— PASSAGE CITÉ —
CONSTITUTION DU 4 OCTOBRE 1958

QUINZIÈME LÉGISLATURE

Enregistré à la Présidence de l’Assemblée nationale le 16 novembre 2021.

PROPOSITION DE LOI

portant mesures d’urgence pour une nouvelle démocratie,

(Renvoyée à la commission des lois constitutionnelles, de la législation et de l’administration générale
de la République, à défaut de constitution d’une commission spéciale
dans les délais prévus par les articles 30 et 31 du Règlement.),

présentée par Mesdames et Messieurs

Matthieu ORPHELIN, Paula FORTEZA, Albane GAILLOT, Delphine BAGARRY, Hubert JULIENLAFERRIÈRE, Aurélien TACHÉ, Cédric VILLANI,

députés.

 


1

EXPOSÉ DES MOTIFS

Mesdames, Messieurs,

La démocratie, parce qu’elle est en éternelle construction, n’est ni statique ni stable. Il faut veiller à ce qu’elle ne s’essouffle pas, veiller à ce que les citoyens ne s’en sentent pas éloignés et gardent confiance en elle. Or, comme beaucoup de nos concitoyens, nous voyons qu’aujourd’hui elle vacille.

Élections après élections, l’abstention s’aggrave. Lors des élections régionales de juin 2021, nous avons atteint un nouveau record avec une abstention s’élevant à plus de 66 % au 1er tour. Ce détournement des urnes est d’autant plus massif chez les moins de 35 ans, 84 % d’entre eux ne sont pas allés voter, accentuant une tendance déjà perceptible lors des dernières échéances électorales (72 % aux municipales 2020 ; 40 % à la présidentielle 2017). À la rupture générationnelle sur le rapport au vote s’ajoute une rupture sociale : les catégories populaires se sont abstenues à 72 % aux dernières élections régionales. Le corps électoral se réduit de plus en plus à chaque nouvelle échéance autour de deux catégories de Français : les seniors et les catégories supérieures.

Si l’abstention est la résultante d’un ensemble de facteurs multiples : individuels, sociaux ou liés au contexte sanitaire ; il convient cependant de s’interroger sur les solutions à apporter à la crise démocratique que traverse notre pays. Le vote est de moins en moins considéré comme le moyen légitime, accepté, partagé de règlement des conflits et de prise de décision collective. Cette désaffection du vote traduit aussi une crise profonde des institutions représentatives, élus et membres du gouvernement, ainsi que des partis qui structurent l’offre politique.

— OBJECTIF —
Réécrivez la partie du passage cité qui commence par les mots « Si l’abstention est » et se termine par « structurent l’offre politique. », en changeant « crise démocratique » en « crise civique ». Les lignes ci-dessous proviennent d'une autre source.

— DONNÉES AFFICHÉES —
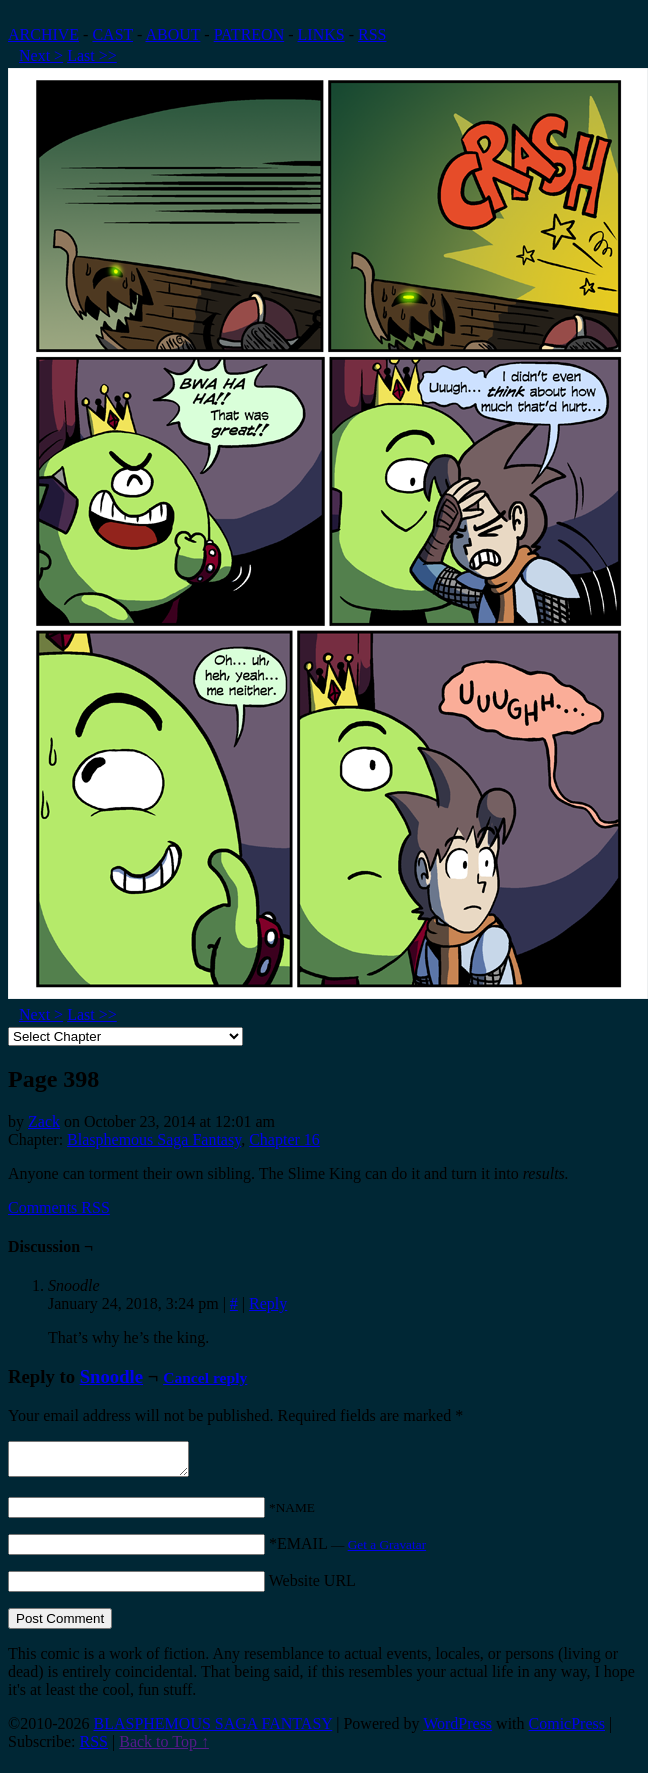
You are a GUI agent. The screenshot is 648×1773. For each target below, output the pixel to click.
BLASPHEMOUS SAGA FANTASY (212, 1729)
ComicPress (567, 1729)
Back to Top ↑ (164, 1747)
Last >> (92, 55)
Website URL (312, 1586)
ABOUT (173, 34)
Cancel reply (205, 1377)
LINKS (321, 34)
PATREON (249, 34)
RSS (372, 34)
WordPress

— SOLUTION RÉDIGÉE —
Si l’abstention est la résultante d’un ensemble de facteurs multiples : individuels, sociaux ou liés au contexte sanitaire ; il convient cependant de s’interroger sur les solutions à apporter à la crise civique que traverse notre pays. Le vote est de moins en moins considéré comme le moyen légitime, accepté, partagé de règlement des conflits et de prise de décision collective. Cette désaffection du vote traduit aussi une crise profonde des institutions représentatives, élus et membres du gouvernement, ainsi que des partis qui structurent l’offre politique.